ちくしょう、俺の心を弄びやがって!(※スカウトメールに対する怒り)
あんまり、いいアプローチではないと思う
40代の転職では、こういうスカウトメール&お断りメールがセットでよく届きます。どうしてこういうことが起きるのか、内部事情を俺は知っているんですよ。
転職サイトでは、自然応募が集まらなくなっているからです。
現在業界トップで応募数が集まるリクナビNEXTですら、その傾向に歯止めが止まらない。その大きな理由が、ユーザーが転職サイトを回遊しないことにあるんですね。もうユーザーはポータルサイトをいろいろ回って仕事を探さないんですよ。だから、「こういう仕事がある」と教えるメルマガやスカウトメールが溢れかえるわけです。
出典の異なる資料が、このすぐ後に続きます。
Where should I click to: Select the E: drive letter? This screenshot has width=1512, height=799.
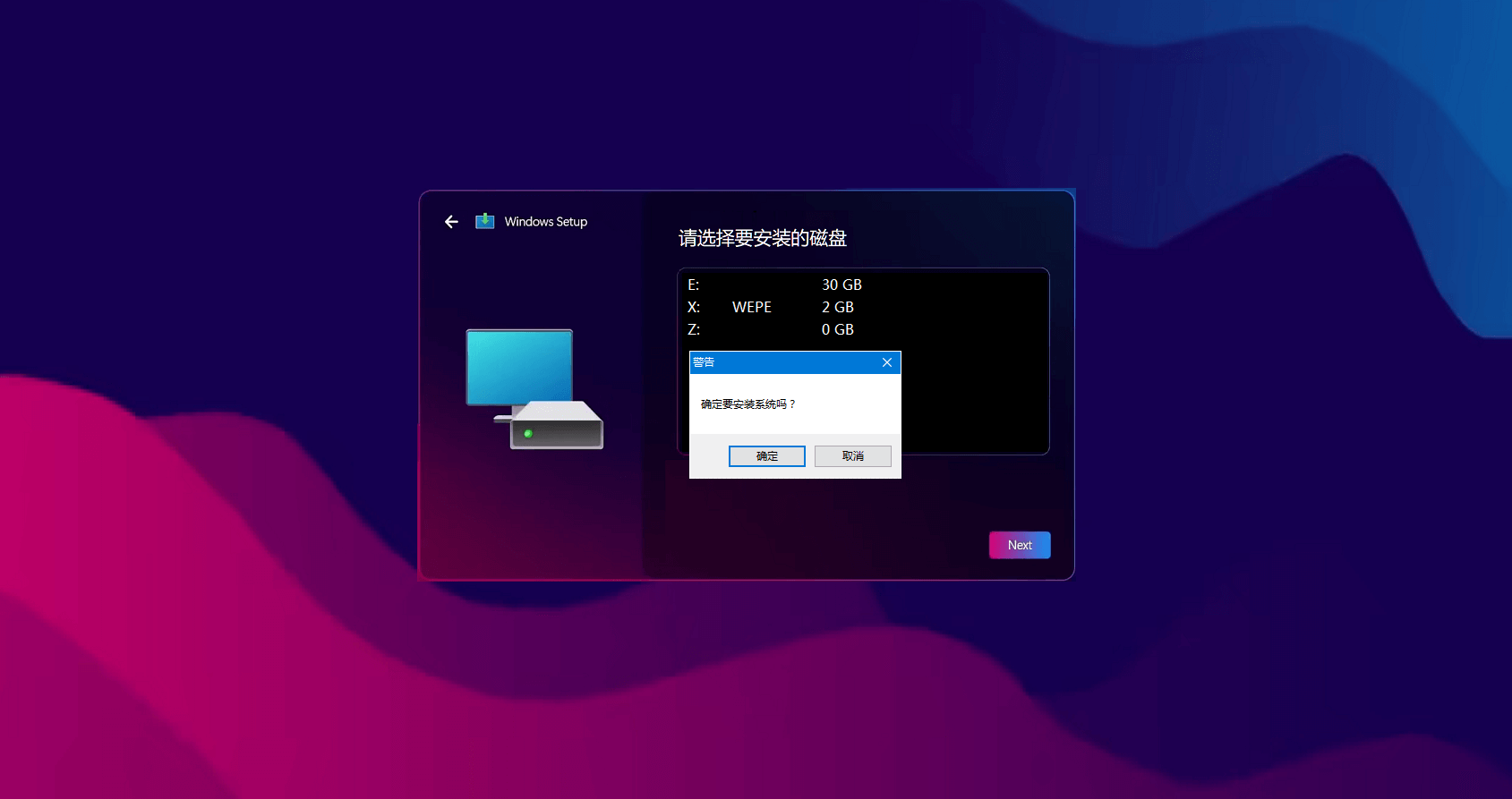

配信対象の設定も、できるだけ多くの人たちに届くようにと、以前は「年齢35歳までの設定」だったのが、40歳以上でも経歴次第では会う、という企業人事側の思惑もあって、今回のような悲劇がくり返されるわけです。でも、20~30代には企業は会いたいと思っているので書類選考通過率が高いんですよぅ。
スカウトメールって、ユーザーの立場からすると「貰ってうれしいもの」なんです。特に、自分に自信をなくしつつあるおっさんには、ね。でも、その期待に対してこの仕打ちって、結構キツイと俺は思っています。スカウトメールというアイテムの信用に関わる問題であるとも。
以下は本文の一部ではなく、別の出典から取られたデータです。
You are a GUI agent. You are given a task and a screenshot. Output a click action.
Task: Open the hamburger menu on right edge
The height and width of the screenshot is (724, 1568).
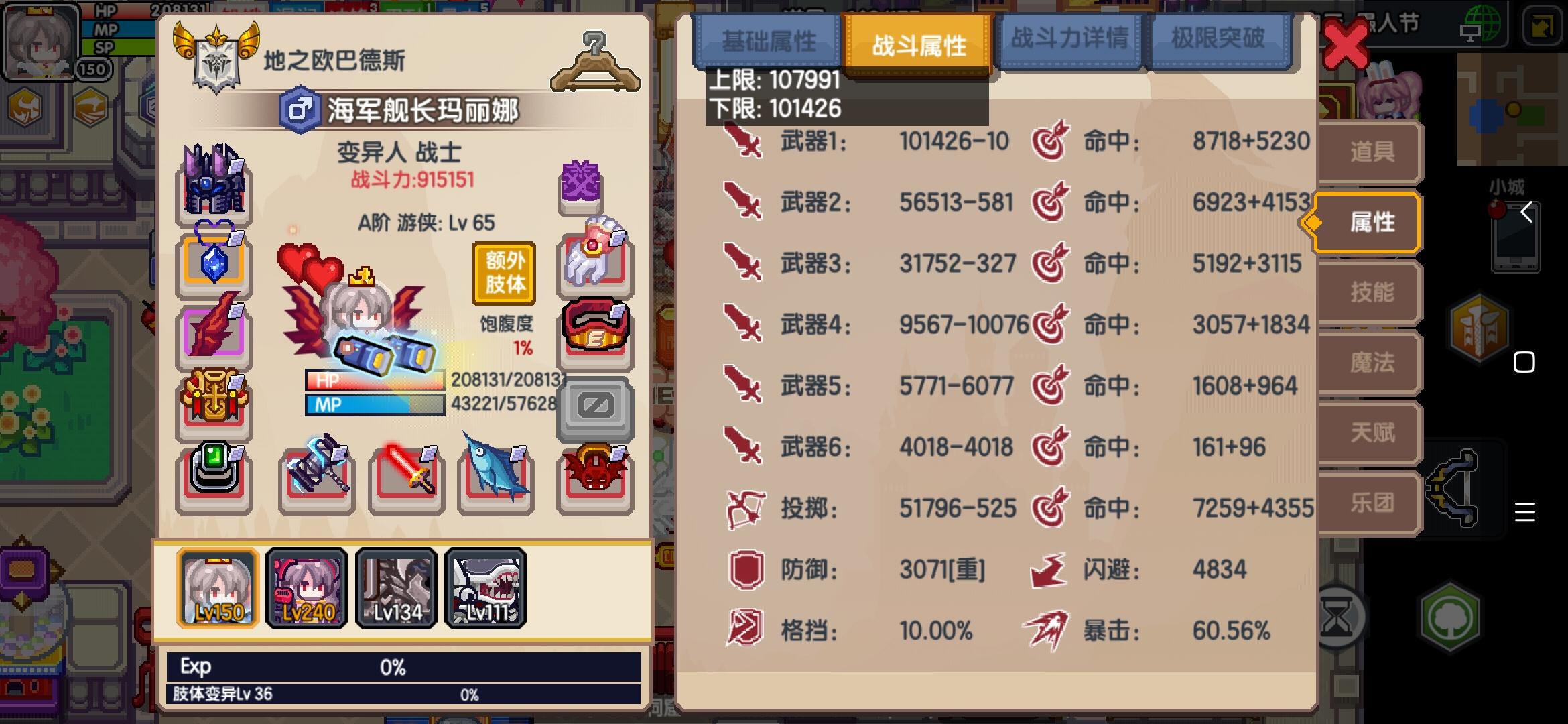[1524, 512]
おっさんがスカウトメールで傷つくのは、企業の人事が上から卸されている採用目標を達成するために乱用しているからなんですよ。こういう意見発信は、書類選考を通らない中年の僻みにしか思われないかもしれません。でも、俺の本音としては、不必要に期待して傷つきたくない。だから、こういうスカウトメールが来る転職サイト、サービスは使いたくないと思っています。
ちなみに、いろいろ検討した結果、きちんと「スカウトメールを送った理由」「書類通過しない理由」を文面で伝えてくれるdodaは、転職サイト&エージェントサービスとして良心があるほうだと思う、今日この頃です。